A Conversation for Logical Completeness
Not sure this bit is right...
HenryS Started conversation Jan 11, 2001
"Gödel showed that this paradox could be expressed rigorously and used it to show that there are some problems which simply cannot be proved to be true or false. In fact, they are already known to be true (since if they were false a counter-example would exist which would act as proof for their falsity), but this knowledge is useless since it isn't shown logically."
Well, I'll know more when I've taken the course on Gödel incompleteness theorems this term, but I don't think it is true that there are problems that cannot be proved true or false. Well, its a bit more complex. Given some consistent formal system with enough complexity to do arithmetic at least, you can find statements that are undecidable (cannot be proved either true or false) *within that system*. Since theyre undecidable, you can add 'that statement is true' as a further axiom to get a *new* consistent formal system, which will have other, different, undecidable statements.
The statement in question essentially says 'this statement cannot be proved to be true within this system', so it *is* true, and it *is* shown logically (we prove that it is undecidable, so what the statement claims is true). Its just shown by metamathematical considerations. It is however true that *within the formal system* it is impossible to prove that the statement is true.
Well thats about as far as my knowledge on this goes at the moment - once I've taken the course, I should be able to make a more coherent comment.
Not sure this bit is right...
Decaf Silicon Posted Jan 24, 2001
Adding axioms is just what mathematics strains to avoid. Math as a whole should be as self-supporting as possible, truth-wise. The fewer rules we dreg up without proofs, the more solid our foundation. Never mind that our foundation includes a=a and ab=ba, among other unprovables.
Hasta luego.
Not sure this bit is right...
Steve Jessop Posted Jan 14, 2002
That's not quite the whole story, though. Mathematicians don't actually mind making up rules which are assumed to be true (we call them axioms). All maths, really, is about making up a set of axioms and then working out what we can conclude about the systems (if any) which satisfy those axioms. The result ab=ba quoted above is an example of one of the axioms of number theory, but there are systems (called non-Abelian) for which this is not only not an axiom, but it isn't even true.
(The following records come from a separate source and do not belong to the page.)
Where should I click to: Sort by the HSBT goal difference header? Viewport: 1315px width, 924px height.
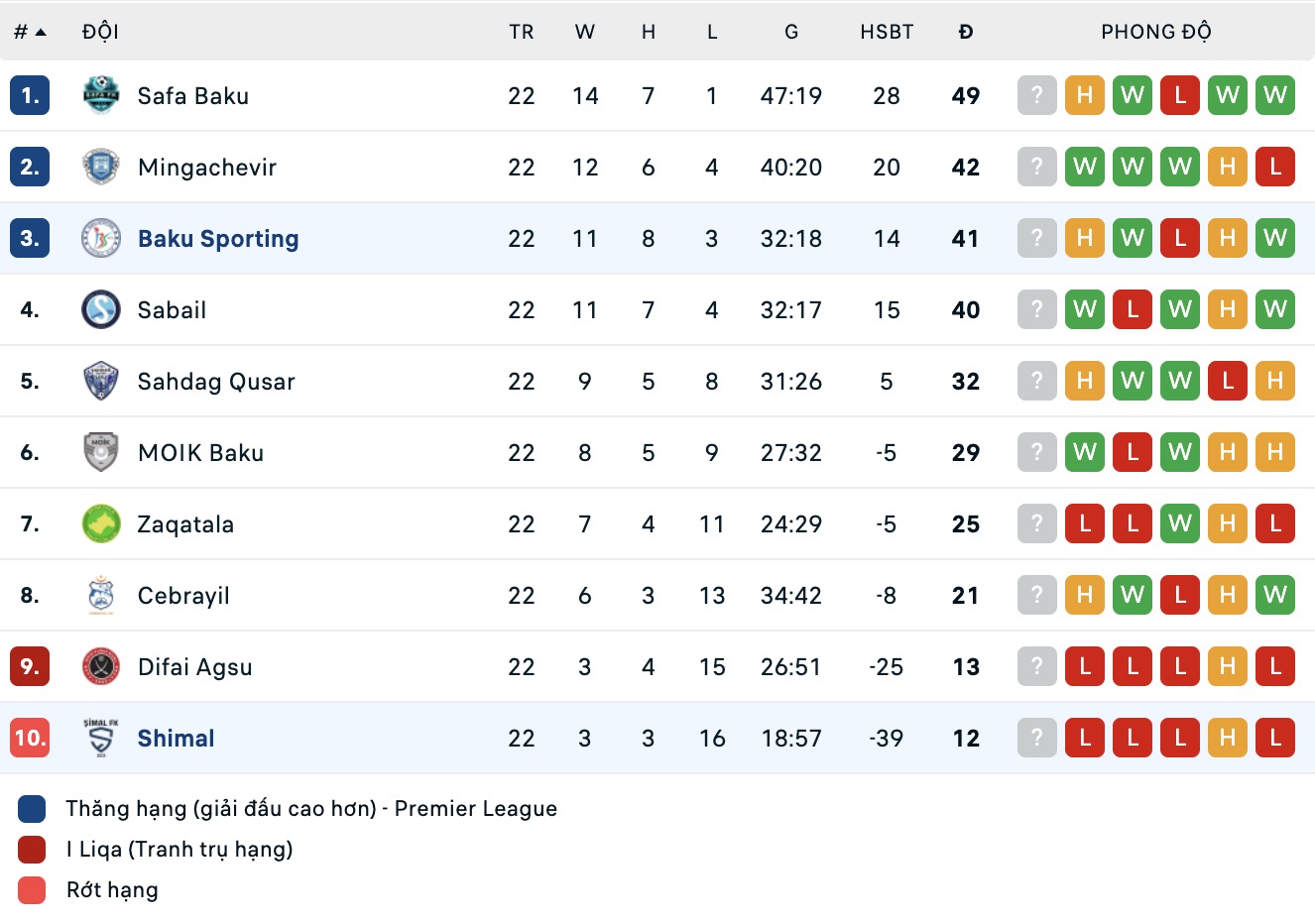click(887, 32)
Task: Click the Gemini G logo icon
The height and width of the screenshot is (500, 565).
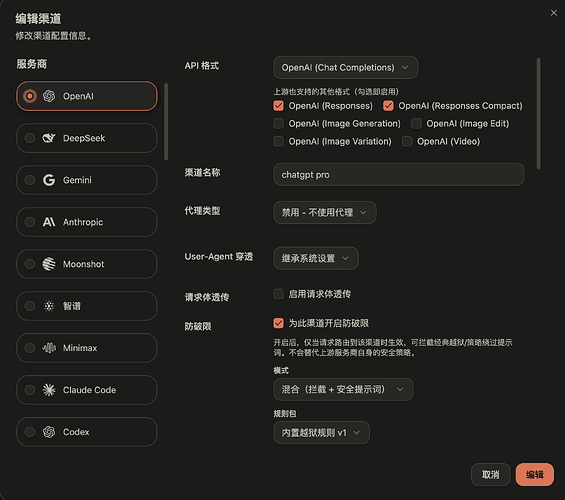Action: click(x=49, y=180)
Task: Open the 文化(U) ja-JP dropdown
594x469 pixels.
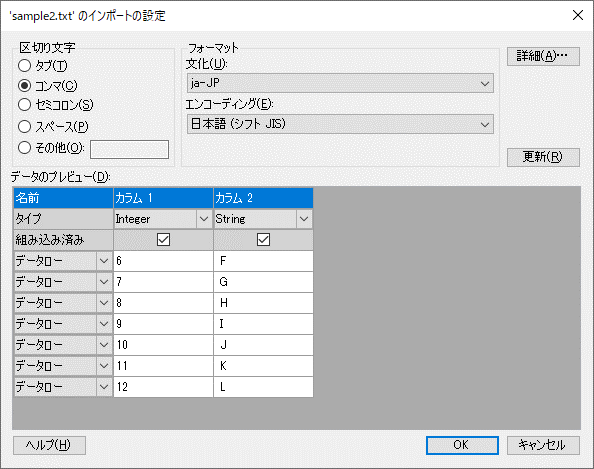Action: coord(340,83)
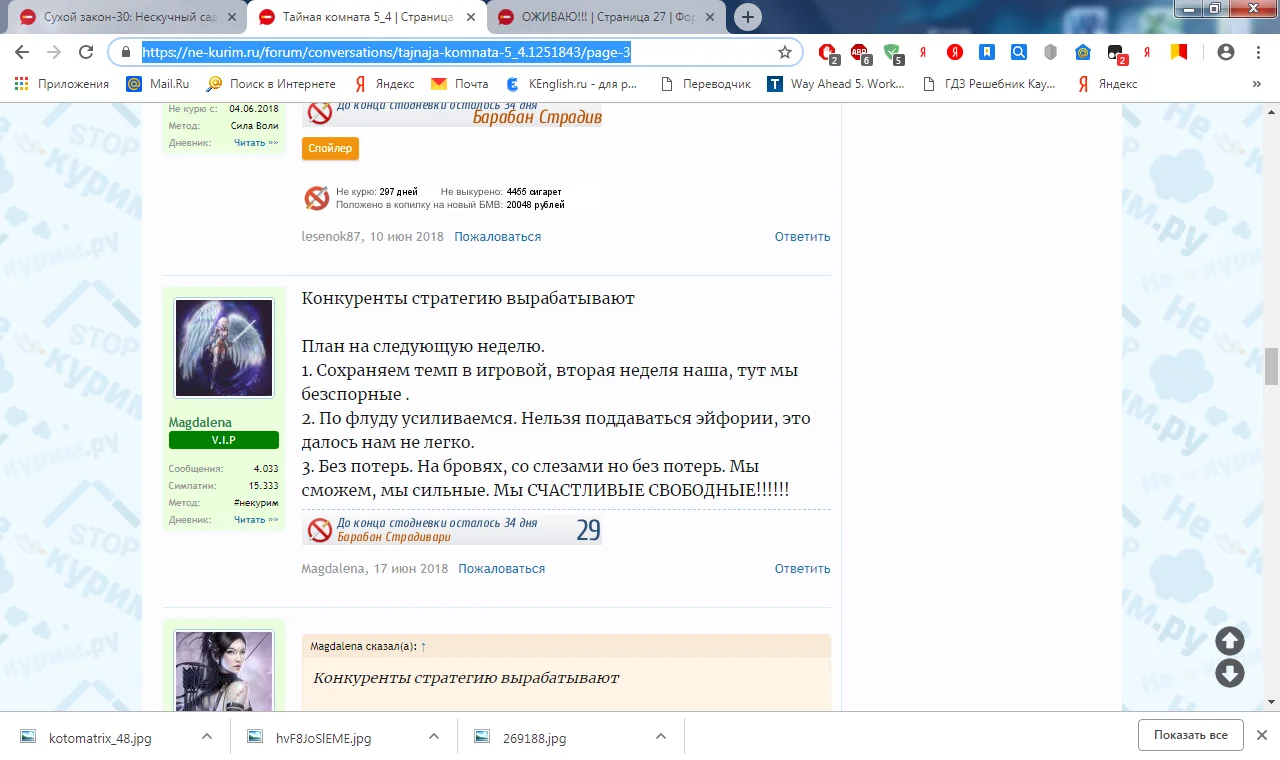Open dropdown arrow next to kotomatrix_48.jpg download

(207, 736)
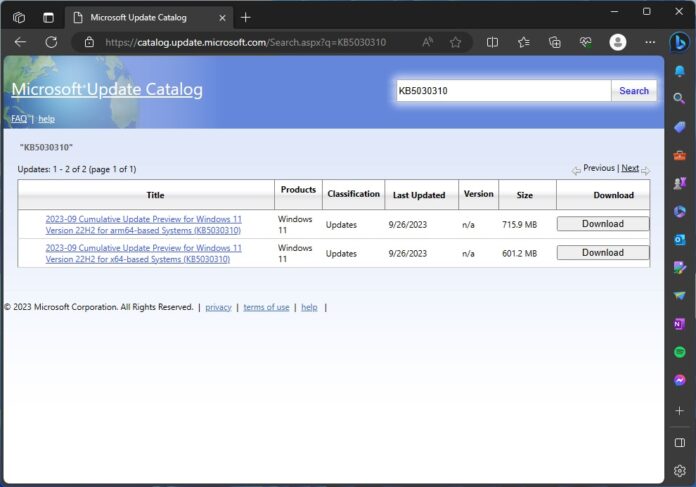
Task: Download the arm64-based KB5030310 update
Action: tap(603, 224)
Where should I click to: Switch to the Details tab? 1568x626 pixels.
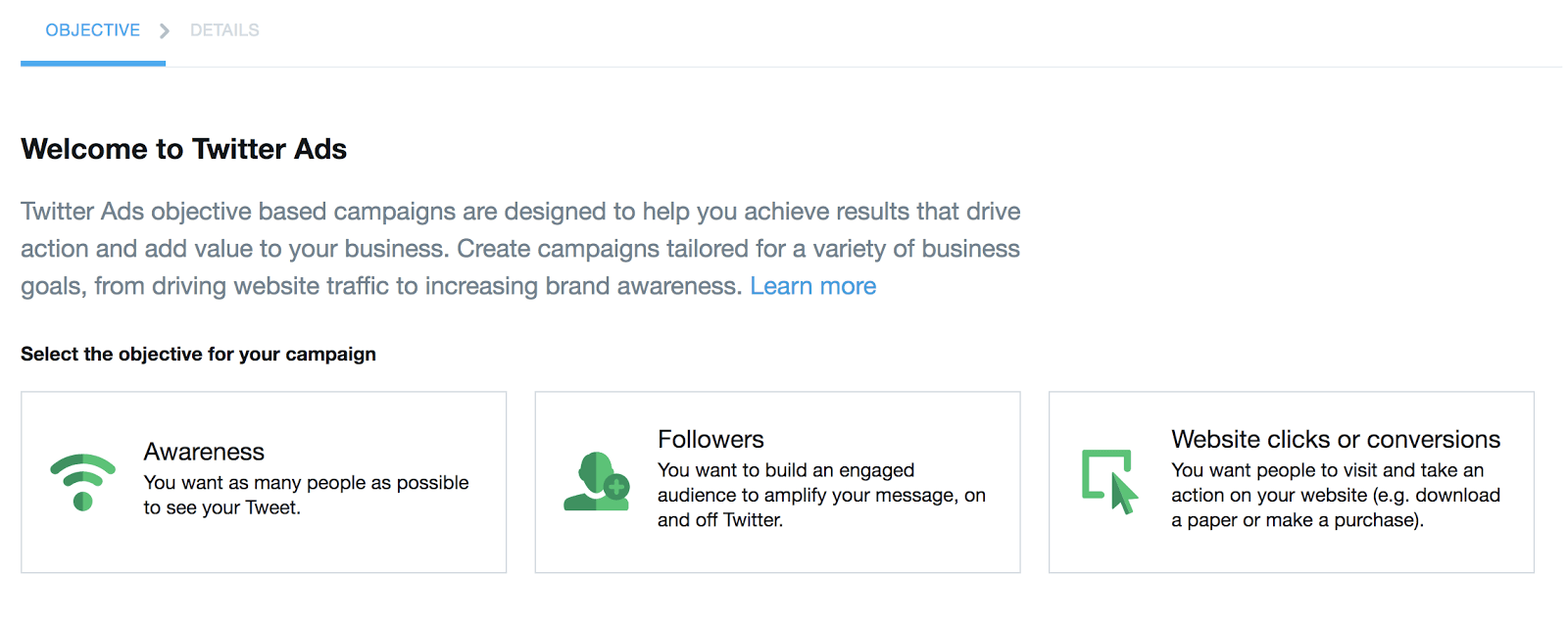tap(224, 30)
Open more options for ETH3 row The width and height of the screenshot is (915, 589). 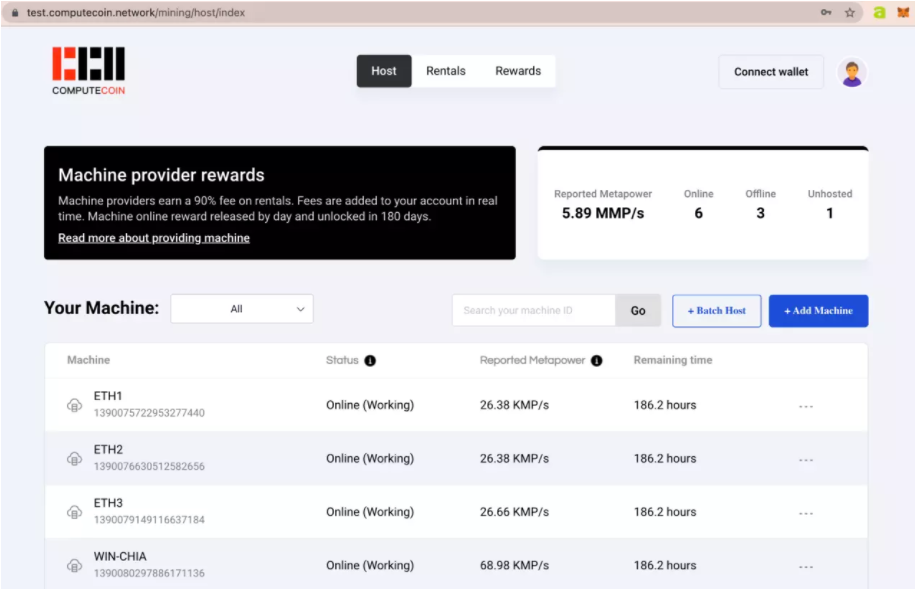pyautogui.click(x=806, y=512)
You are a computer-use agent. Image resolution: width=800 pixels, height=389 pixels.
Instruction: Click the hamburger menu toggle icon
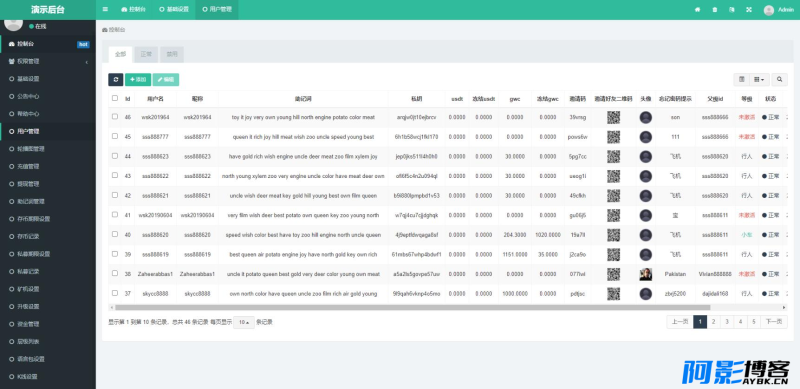pos(105,9)
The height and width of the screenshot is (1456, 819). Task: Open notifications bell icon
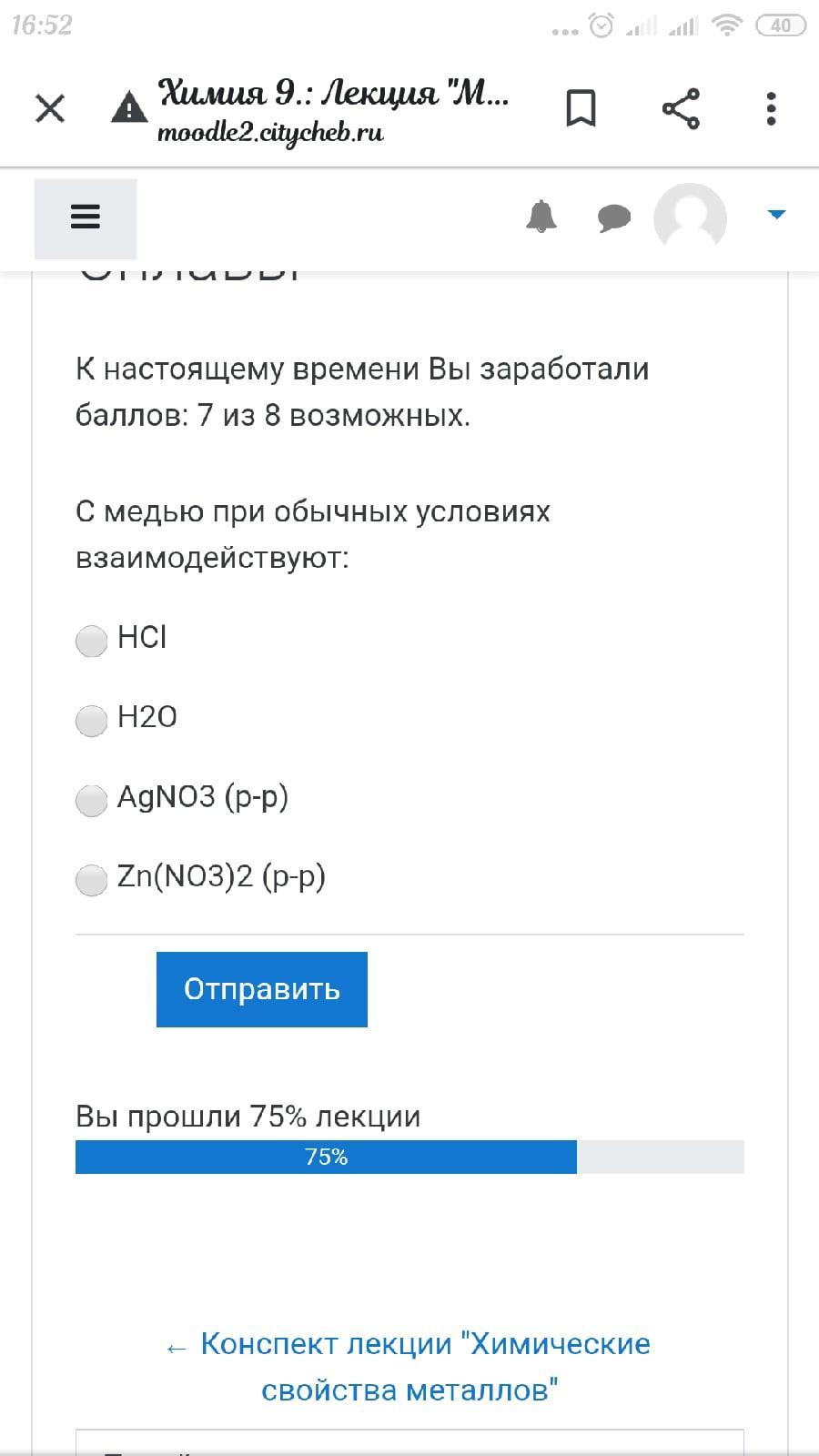(541, 217)
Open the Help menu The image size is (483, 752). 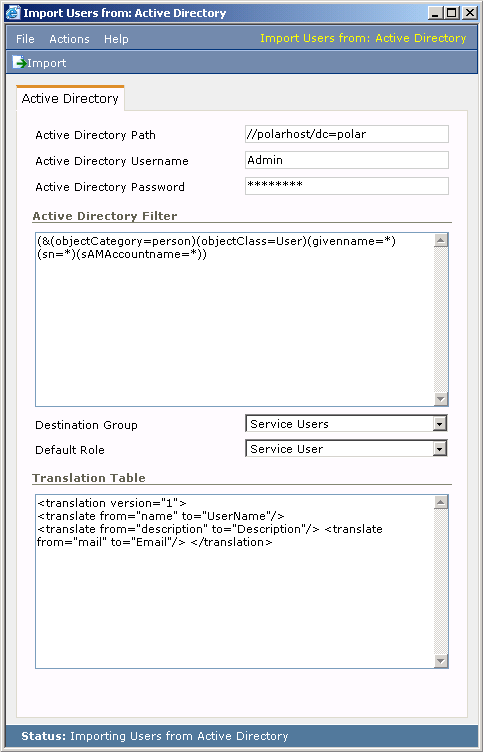tap(116, 39)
Also, there are a lot of systems which have undecidable statements. This wasn't anything new when Goedel proved his results, and mathematicians were used to the idea that you could take an undecidable statement and either add it as an axiom, or add its opposite as an axiom, and get two different systems for the price of one. Effectively, you can decide arbitrarily between them.
One of Goedel's outstanding new results was to show that every system which includes the whole numbers must either be inconsistent, or have undecidable statements. This is what came as a shock, because most mathematicians didn't think it would be necessary (or even possible) to make arbitrary decisions over statements about something so simple as whole numbers.